## TEXTE DE LA PAGE:

———

Cirque Éloize : Une pluie d’étoiles
Le Cirque Éloize et ses joyeux troubadours reviennent au Centre culturel de l’Université de Sherbrooke avec Rain, un spectacle poétique qui surfe entre le rire et les pleurs.
Le Cirque Éloize fête cette année ses 15 ans. Pour l’occasion, la compagnie ramène au Québec sa production à succès Rain – Comme une pluie dans tes yeux, après une longue tournée qui l’a menée aux quatre coins du monde. L’année 2008 est aussi l’occasion pour les "éloizes" de présenter Nebbia, le troisième volet de la Trilogie du ciel signée par l’auteur et metteur en scène Daniele Finzi Pasca et amorcée avec Nomade et Rain. Oui, puisque comme une chaude pluie d’été qui vous prend par surprise, à l’origine de ce beau success story, il y a eu un coup de foudre artistique…
LA NOSTALGIE SYMPATHIQUE
Fondée en 1993 par trois collègues, le Cirque Éloize regroupait à ses débuts sept artistes circassiens des Îles-de-la-Madeleine – le mot éloize signifie "éclair de chaleur" dans leur patois madelinot. À mi-parcours, après avoir créé trois spectacles de son cru, la troupe fait la rencontre de Daniele Finzi Pasca, un homme de théâtre italo-suisse. "Sa sensibilité, sa poésie, son travail fin sur le clown, la manière qu’il a de faire habiter la scène nous a immédiatement séduits, relate Jeannot Painchaud, fondateur et directeur artistique du Cirque Éloize. Nous nous étions déjà définis comme une compagnie qui travaillait sur la présence naturelle des artistes, par la multidisciplinarité, le fait de travailler en clan… Et Daniele avait cette sensibilité toute italienne d’aller chercher ces moments de tendresse, ce sens de l’image poétique et les qualités profondément humaines des artistes."
Nostalgie serait assurément le mot clé de cette Trilogie du ciel et du travail de ce créateur subtil et sensible. Une nostalgie douce qui se placerait sur la ligne médiane entre la joie et les pleurs; cet état encore douillet où on ne bascule ni dans l’un, ni dans l’autre. "C’est une nostalgie sympathique qui nous fait pleurer de bonheur. Ça c’est Daniele. C’est présent dans tout son travail. On est entre le rire et les larmes et on aime bien être là, on the edge", renchérit Jeannot Painchaud.
Rain se déroule dans un théâtre où des répétitions d’un spectacle de cirque sont en cours et où la réalité et la fiction se confondent. Les artistes-comédiens se hèlent, se congratulent par leur prénom, ce qui demande une pudeur particulière aux interprètes, tout en créant un rapport d’intimité avec le public. "Ça nous ramène à nos propres souvenirs, à notre propre mémoire. Il y a quelque chose qui est presque de l’ordre du sacré."

———

## ÉNONCÉ:
Selon l'article sur le Cirque Éloize, que signifie le mot « éloize » dans le patois madelinot ?

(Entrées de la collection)
———

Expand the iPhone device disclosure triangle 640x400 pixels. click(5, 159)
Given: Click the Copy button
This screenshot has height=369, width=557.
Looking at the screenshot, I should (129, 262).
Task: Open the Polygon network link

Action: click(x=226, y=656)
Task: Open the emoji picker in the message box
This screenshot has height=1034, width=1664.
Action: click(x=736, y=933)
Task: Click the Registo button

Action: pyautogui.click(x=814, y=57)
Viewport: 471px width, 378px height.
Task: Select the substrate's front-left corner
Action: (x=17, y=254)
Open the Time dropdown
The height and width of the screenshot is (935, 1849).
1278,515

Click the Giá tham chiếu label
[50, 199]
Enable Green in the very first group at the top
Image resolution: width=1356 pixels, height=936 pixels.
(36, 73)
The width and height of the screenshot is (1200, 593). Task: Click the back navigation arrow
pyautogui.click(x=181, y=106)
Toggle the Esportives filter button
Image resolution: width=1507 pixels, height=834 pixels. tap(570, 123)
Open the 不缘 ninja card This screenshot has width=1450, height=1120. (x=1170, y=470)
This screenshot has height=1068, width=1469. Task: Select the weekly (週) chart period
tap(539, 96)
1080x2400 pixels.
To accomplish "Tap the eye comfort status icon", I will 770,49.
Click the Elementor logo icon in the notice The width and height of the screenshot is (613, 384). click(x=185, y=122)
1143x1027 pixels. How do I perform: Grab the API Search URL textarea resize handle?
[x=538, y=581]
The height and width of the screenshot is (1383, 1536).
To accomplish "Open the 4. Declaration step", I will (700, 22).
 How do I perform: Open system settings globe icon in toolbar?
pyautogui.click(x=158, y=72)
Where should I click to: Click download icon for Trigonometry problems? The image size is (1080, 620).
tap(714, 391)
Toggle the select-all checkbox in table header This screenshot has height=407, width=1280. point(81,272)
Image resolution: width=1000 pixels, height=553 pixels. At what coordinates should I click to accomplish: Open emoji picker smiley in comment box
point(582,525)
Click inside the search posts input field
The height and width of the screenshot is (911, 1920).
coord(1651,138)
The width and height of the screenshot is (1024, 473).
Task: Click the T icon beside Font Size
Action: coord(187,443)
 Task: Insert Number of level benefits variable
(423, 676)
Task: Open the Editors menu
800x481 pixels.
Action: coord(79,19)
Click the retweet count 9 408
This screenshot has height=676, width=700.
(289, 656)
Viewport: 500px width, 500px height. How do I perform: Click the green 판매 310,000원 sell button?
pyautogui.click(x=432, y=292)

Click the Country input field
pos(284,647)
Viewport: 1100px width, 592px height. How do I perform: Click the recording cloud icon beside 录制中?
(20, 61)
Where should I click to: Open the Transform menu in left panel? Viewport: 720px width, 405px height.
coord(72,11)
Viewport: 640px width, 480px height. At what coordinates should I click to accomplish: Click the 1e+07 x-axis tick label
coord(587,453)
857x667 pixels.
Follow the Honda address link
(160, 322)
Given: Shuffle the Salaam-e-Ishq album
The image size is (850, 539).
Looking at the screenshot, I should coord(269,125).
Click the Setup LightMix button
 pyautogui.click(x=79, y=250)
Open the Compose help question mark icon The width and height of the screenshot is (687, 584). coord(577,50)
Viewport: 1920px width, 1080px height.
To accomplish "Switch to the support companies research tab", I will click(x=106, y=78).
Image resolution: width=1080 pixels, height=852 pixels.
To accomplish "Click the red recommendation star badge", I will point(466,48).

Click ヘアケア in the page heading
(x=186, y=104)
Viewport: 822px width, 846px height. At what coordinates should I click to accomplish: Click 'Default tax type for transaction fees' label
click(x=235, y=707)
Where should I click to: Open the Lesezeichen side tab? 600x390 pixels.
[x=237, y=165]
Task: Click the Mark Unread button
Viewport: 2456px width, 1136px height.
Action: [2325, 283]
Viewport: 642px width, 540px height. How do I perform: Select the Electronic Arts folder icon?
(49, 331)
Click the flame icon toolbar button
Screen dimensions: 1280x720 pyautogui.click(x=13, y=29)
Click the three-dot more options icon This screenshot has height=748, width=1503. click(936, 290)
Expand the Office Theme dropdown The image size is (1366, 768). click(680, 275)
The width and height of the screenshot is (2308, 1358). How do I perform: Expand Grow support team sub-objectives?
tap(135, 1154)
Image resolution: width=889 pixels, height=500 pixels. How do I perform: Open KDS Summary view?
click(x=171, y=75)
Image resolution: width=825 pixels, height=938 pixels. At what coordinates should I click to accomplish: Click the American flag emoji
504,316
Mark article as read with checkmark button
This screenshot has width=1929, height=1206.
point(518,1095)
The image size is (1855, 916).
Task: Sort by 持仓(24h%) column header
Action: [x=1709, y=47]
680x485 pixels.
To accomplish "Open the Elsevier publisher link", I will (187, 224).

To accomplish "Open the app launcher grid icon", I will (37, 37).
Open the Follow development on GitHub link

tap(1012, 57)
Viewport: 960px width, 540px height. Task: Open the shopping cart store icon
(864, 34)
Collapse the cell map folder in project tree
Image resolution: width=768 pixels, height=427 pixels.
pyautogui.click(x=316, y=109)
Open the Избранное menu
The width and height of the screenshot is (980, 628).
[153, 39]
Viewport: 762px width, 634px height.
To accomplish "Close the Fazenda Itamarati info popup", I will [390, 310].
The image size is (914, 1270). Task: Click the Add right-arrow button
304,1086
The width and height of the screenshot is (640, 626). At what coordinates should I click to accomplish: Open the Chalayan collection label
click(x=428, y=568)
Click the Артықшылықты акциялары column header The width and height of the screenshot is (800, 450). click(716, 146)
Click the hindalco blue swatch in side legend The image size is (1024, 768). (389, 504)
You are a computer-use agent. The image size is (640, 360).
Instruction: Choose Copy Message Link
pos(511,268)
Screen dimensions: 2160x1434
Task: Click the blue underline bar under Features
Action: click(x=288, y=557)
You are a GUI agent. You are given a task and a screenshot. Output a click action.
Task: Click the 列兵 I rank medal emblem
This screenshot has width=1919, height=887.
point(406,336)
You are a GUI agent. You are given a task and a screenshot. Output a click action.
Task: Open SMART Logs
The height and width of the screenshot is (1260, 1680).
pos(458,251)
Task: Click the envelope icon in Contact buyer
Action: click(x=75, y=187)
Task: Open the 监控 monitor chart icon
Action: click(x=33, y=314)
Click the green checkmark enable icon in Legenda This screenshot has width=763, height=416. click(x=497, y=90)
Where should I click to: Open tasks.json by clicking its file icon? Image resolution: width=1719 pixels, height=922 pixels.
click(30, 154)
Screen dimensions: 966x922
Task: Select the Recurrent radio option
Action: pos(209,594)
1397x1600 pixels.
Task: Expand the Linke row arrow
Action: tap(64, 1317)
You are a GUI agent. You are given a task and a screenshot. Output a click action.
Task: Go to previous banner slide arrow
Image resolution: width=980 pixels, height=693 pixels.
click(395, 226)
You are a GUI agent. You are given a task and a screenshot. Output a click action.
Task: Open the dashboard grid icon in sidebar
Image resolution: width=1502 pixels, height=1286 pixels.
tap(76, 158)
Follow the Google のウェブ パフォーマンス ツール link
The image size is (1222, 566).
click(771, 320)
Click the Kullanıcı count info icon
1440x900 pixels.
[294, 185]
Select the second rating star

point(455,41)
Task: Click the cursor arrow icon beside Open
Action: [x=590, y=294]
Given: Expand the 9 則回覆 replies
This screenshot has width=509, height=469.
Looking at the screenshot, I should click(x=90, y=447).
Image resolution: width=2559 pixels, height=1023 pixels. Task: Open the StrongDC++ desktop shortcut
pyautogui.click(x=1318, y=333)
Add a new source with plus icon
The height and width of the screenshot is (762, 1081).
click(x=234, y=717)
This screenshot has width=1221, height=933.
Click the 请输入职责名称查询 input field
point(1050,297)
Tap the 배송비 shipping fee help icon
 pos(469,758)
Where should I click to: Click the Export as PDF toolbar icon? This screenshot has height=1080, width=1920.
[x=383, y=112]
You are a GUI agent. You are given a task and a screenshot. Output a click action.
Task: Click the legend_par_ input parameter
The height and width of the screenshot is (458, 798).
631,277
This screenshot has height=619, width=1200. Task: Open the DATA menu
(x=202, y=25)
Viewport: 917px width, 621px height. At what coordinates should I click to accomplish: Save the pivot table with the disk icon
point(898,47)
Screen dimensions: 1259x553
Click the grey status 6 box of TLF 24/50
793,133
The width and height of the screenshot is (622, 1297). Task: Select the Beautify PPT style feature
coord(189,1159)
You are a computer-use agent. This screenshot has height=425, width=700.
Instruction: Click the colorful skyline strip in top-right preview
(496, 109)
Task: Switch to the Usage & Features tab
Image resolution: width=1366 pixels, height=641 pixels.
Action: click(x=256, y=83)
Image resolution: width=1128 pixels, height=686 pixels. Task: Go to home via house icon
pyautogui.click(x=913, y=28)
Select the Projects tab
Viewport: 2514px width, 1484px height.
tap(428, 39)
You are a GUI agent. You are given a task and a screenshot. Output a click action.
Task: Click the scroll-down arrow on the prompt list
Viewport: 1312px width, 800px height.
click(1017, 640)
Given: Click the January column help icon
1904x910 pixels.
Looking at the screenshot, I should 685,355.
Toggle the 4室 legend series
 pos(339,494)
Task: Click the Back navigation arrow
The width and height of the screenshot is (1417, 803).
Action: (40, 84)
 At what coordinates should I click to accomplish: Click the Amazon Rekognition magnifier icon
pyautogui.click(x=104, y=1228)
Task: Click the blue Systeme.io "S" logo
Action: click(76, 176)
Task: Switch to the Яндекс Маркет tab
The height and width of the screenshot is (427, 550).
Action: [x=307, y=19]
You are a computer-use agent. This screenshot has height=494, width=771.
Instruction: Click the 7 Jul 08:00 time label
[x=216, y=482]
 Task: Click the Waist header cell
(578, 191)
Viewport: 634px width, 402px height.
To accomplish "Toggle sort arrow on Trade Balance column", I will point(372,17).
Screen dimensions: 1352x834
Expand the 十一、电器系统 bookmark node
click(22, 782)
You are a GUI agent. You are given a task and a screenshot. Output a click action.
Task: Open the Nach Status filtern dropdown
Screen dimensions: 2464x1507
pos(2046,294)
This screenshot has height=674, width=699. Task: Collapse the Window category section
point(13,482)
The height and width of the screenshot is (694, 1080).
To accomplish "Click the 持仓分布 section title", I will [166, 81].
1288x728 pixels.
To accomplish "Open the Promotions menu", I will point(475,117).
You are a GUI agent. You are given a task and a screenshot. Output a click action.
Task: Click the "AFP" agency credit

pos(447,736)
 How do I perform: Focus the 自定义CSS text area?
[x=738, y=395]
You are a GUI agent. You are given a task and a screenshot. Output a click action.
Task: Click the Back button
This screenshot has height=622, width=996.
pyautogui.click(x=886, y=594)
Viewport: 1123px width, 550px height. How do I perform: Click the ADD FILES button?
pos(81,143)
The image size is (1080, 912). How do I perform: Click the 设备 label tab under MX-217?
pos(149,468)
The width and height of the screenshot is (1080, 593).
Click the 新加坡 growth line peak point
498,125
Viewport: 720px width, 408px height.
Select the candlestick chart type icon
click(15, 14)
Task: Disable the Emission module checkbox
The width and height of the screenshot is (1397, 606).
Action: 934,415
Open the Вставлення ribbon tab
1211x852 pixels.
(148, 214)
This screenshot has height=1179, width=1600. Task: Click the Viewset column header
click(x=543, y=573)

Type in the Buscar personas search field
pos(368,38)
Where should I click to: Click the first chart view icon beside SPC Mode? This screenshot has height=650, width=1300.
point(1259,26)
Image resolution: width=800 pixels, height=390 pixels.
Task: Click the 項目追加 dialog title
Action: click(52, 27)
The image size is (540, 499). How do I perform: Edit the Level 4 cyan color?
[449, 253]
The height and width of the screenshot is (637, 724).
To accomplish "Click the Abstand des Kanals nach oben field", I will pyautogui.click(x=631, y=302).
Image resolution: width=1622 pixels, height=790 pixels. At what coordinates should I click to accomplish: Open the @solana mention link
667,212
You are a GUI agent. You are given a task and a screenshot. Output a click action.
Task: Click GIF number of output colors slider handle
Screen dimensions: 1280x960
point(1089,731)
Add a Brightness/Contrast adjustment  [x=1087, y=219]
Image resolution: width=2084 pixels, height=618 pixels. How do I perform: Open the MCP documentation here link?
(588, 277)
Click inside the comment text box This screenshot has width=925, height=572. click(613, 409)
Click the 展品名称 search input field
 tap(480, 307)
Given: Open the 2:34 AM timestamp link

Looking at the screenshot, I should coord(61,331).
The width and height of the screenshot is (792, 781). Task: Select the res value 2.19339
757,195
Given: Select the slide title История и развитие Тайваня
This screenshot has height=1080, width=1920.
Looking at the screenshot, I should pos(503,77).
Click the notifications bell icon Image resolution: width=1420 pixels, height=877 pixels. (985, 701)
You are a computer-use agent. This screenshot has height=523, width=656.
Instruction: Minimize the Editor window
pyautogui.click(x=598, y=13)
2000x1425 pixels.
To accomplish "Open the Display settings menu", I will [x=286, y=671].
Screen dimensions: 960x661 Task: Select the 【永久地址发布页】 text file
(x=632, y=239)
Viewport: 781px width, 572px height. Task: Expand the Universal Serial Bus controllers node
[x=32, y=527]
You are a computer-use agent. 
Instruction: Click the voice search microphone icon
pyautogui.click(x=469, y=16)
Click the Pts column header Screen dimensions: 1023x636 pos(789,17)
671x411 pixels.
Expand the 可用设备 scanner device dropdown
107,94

———

## CORRIGÉ:
Il signifie « éclair de chaleur ».